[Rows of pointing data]
-=-=-=-=-

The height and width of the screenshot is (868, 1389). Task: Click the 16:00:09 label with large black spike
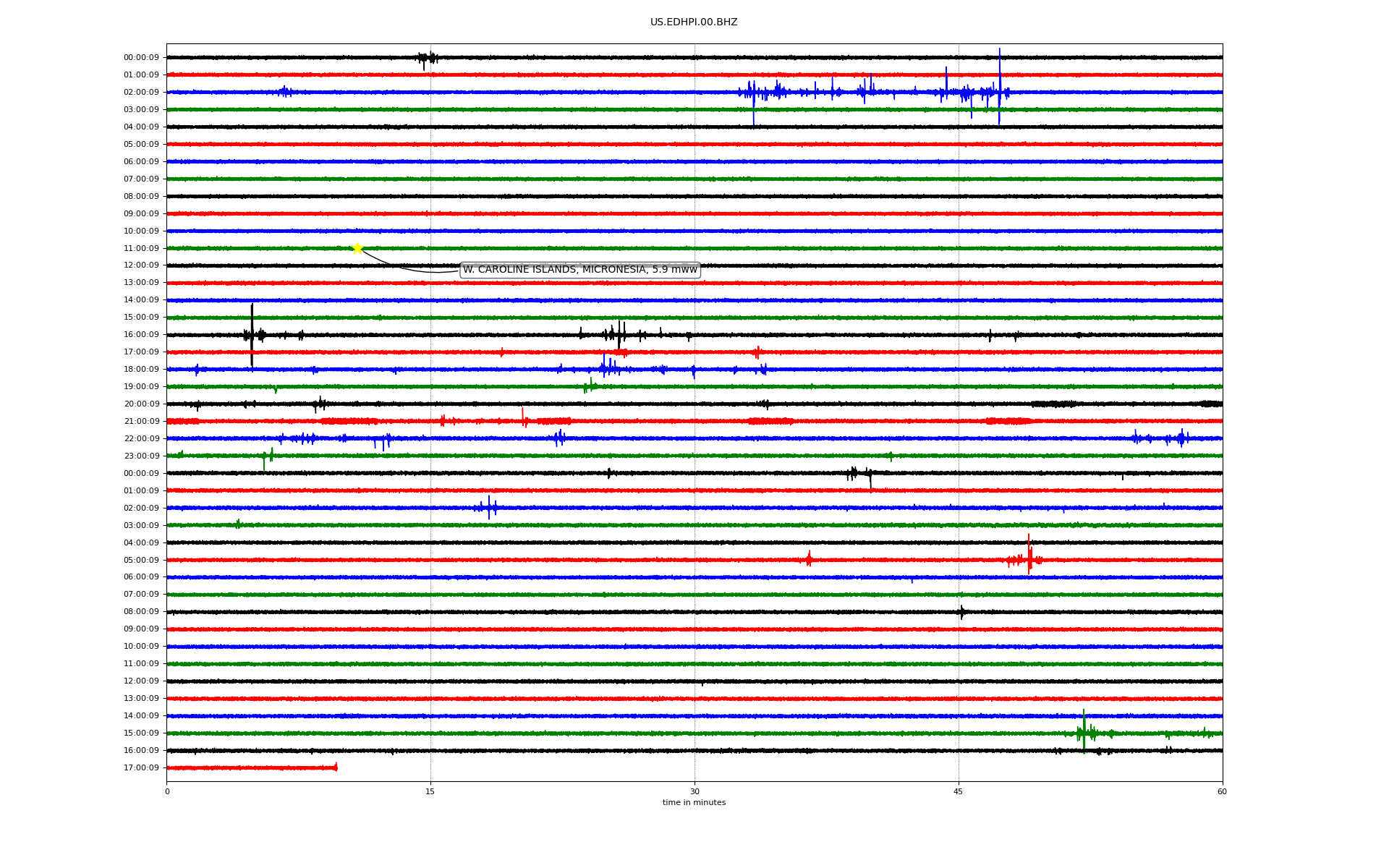click(x=141, y=335)
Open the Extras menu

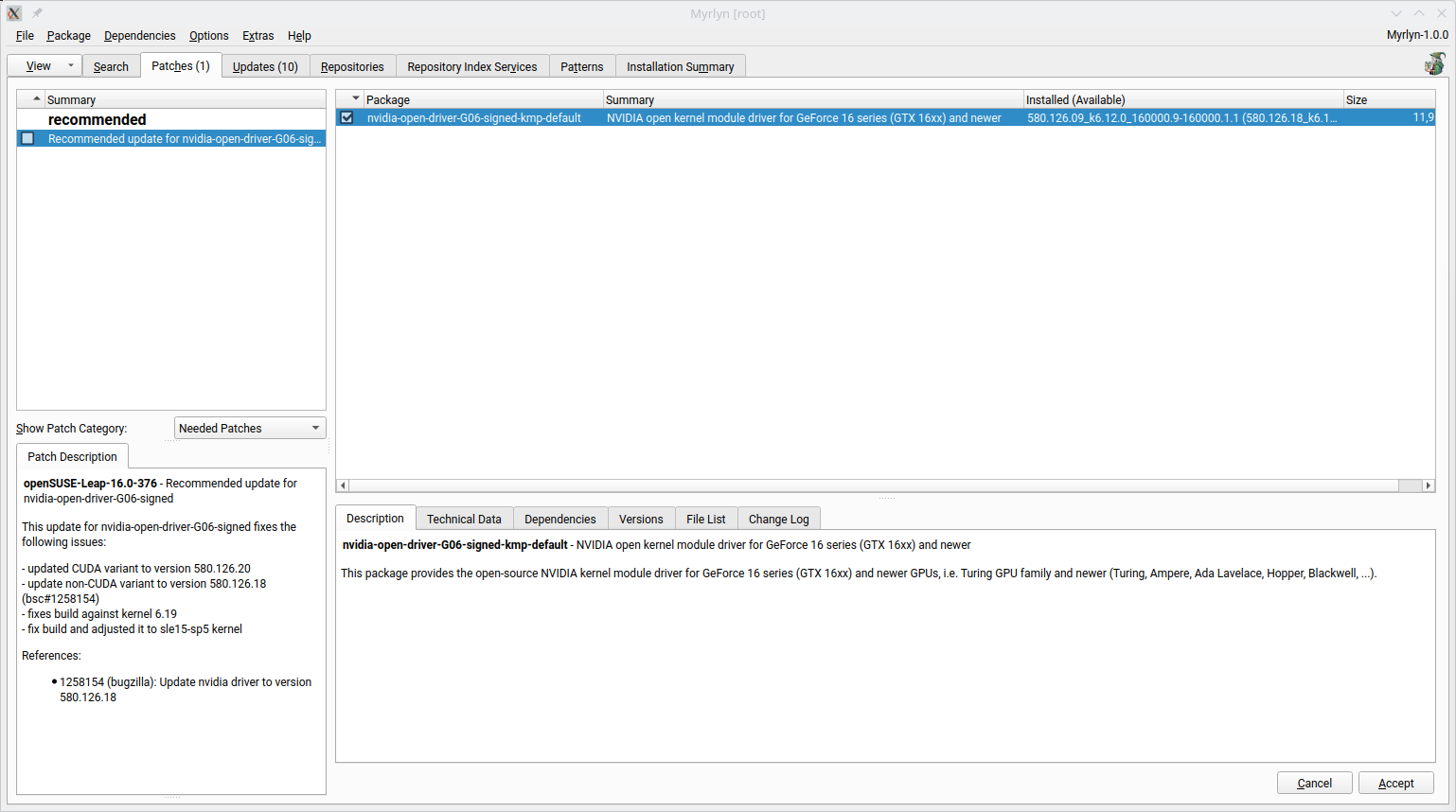(257, 36)
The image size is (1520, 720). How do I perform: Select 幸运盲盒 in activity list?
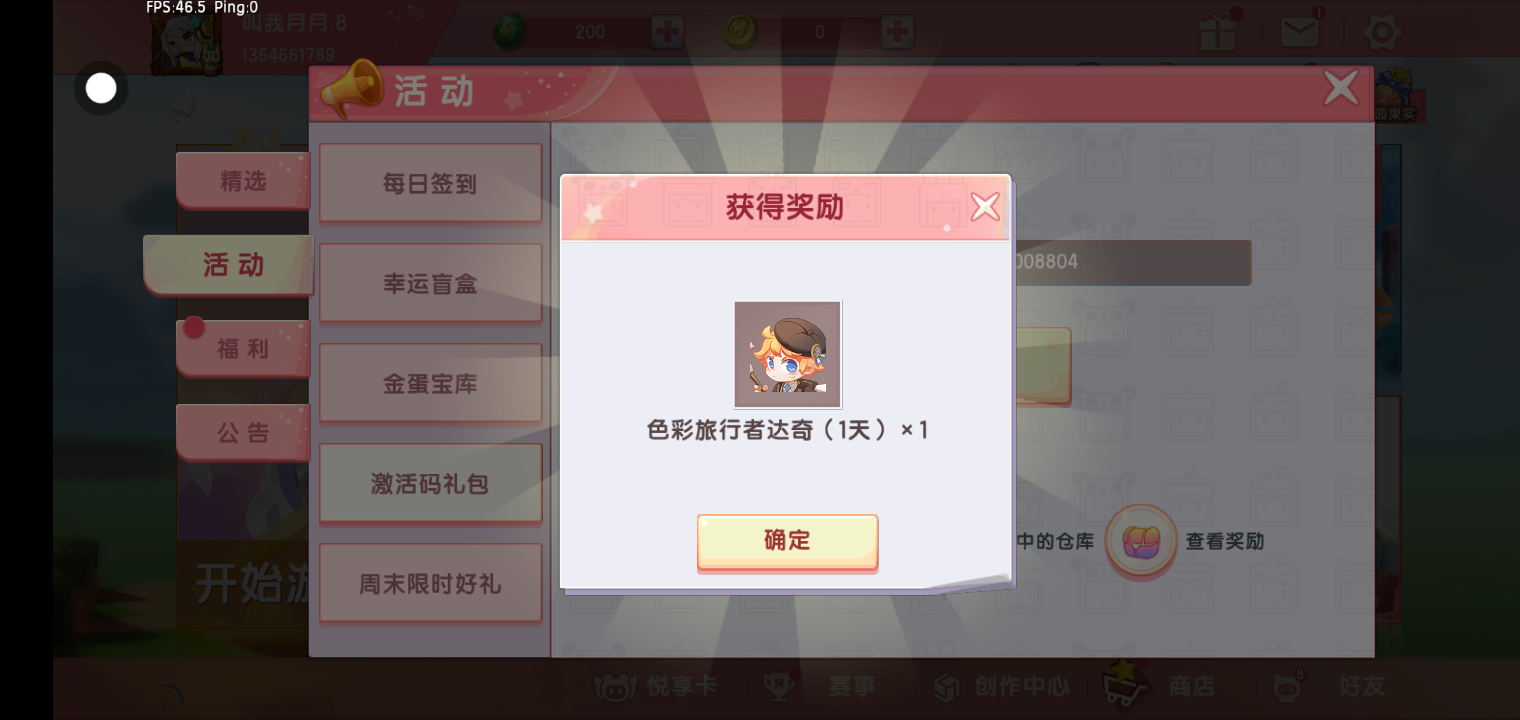[430, 283]
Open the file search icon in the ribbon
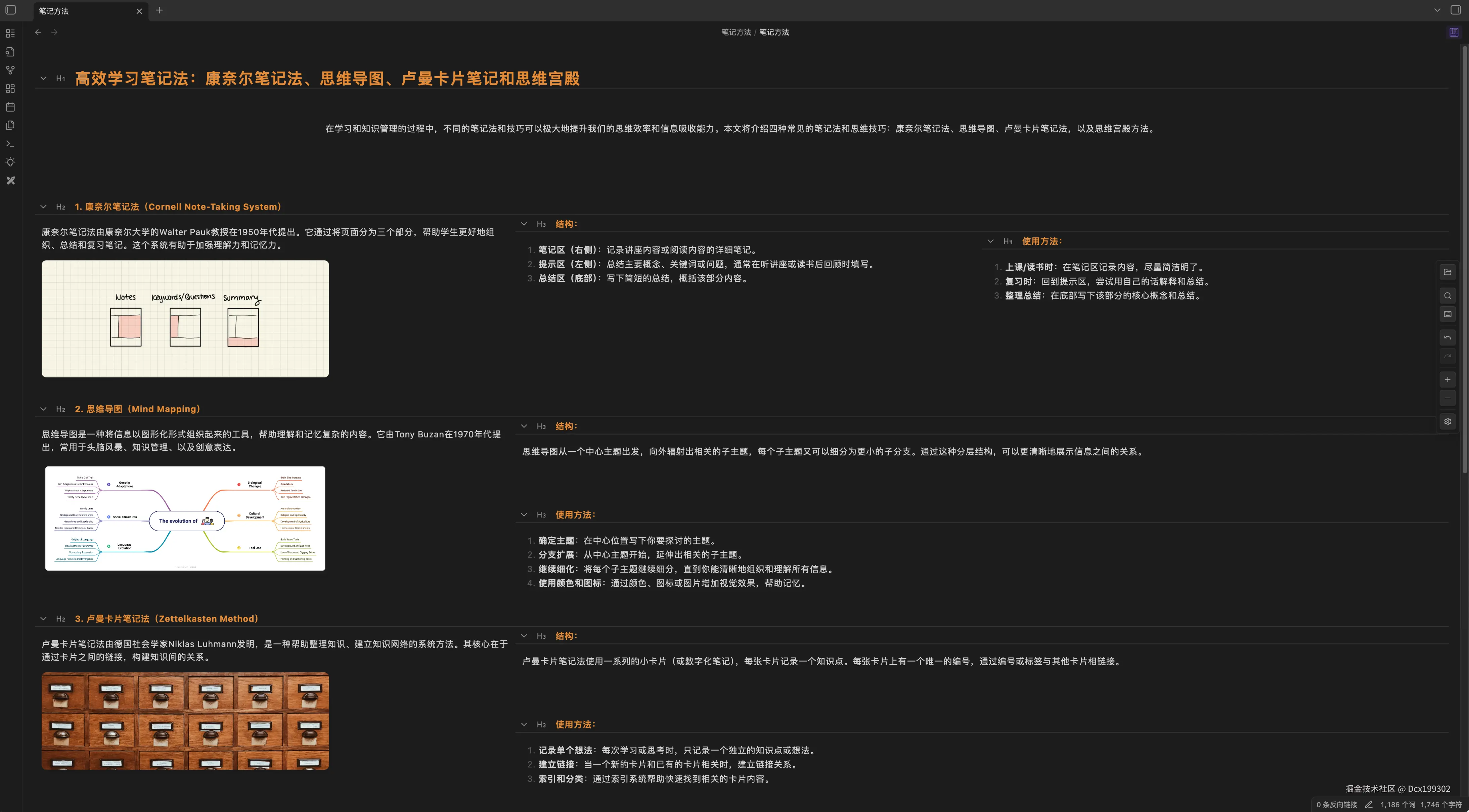1469x812 pixels. tap(10, 52)
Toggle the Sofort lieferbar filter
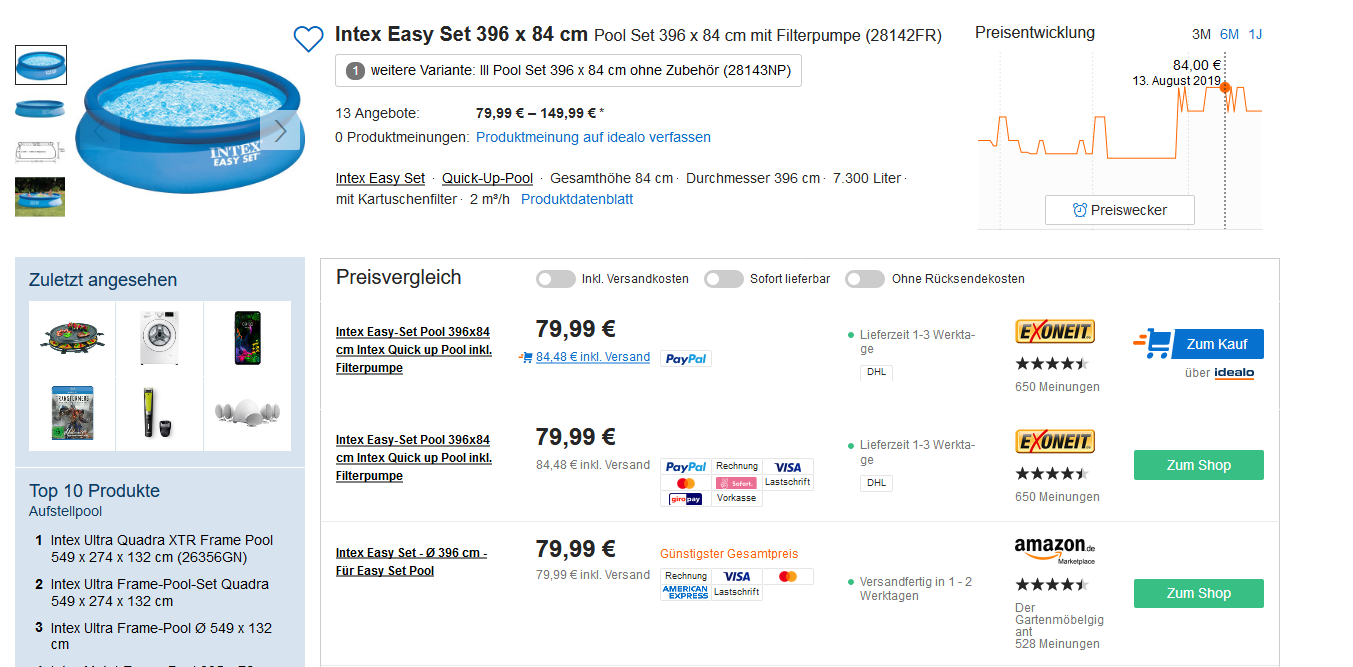Viewport: 1353px width, 667px height. pos(723,279)
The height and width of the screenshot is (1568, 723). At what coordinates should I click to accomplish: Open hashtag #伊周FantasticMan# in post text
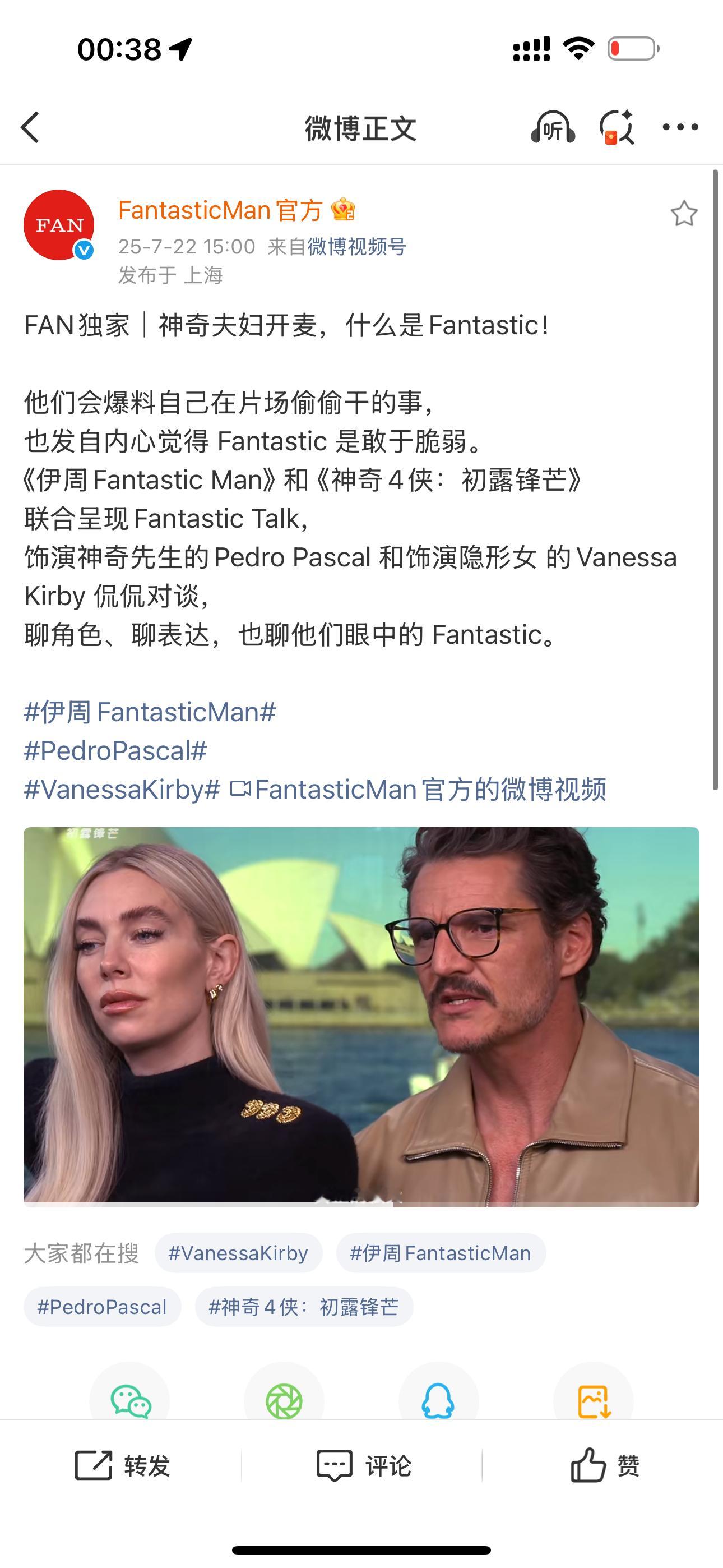click(x=150, y=712)
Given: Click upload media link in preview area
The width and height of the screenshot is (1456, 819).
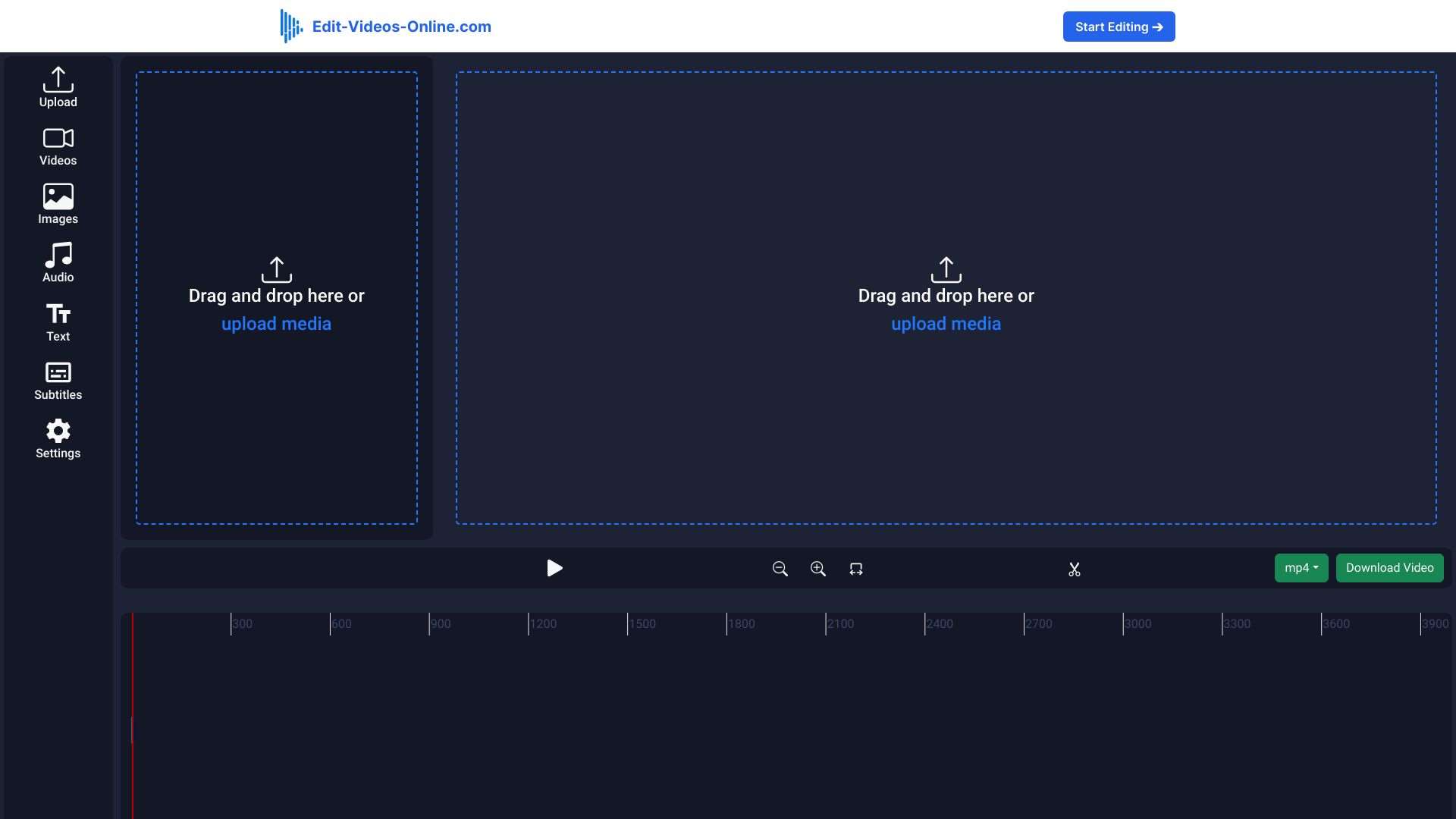Looking at the screenshot, I should [946, 324].
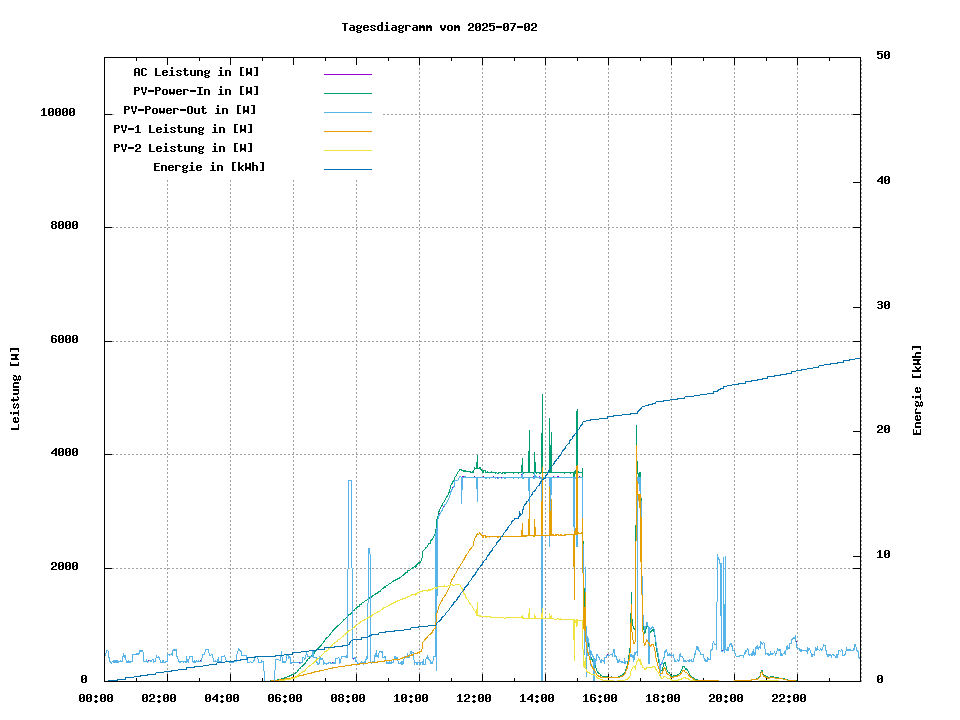The width and height of the screenshot is (960, 720).
Task: Click the chart title Tagesdiagramm vom 2025-07-02
Action: [439, 27]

-=-=-=-=-

WORK REQUIRED:
Reproduce the items verbatim, from the line containing "The height and width of the screenshot is (1568, 723)." through the end of the items, including both of those lines. Omit the pictures from your output.

RESULT OF THIS TASK:
The height and width of the screenshot is (1568, 723). At what coordinates should I click to accomplish: Open hashtag #伊周FantasticMan# in post text
click(x=150, y=712)
Given: Click upload media link in preview area
The width and height of the screenshot is (1456, 819).
Looking at the screenshot, I should [946, 324].
The width and height of the screenshot is (960, 720).
Task: Click the chart title Tagesdiagramm vom 2025-07-02
Action: [439, 27]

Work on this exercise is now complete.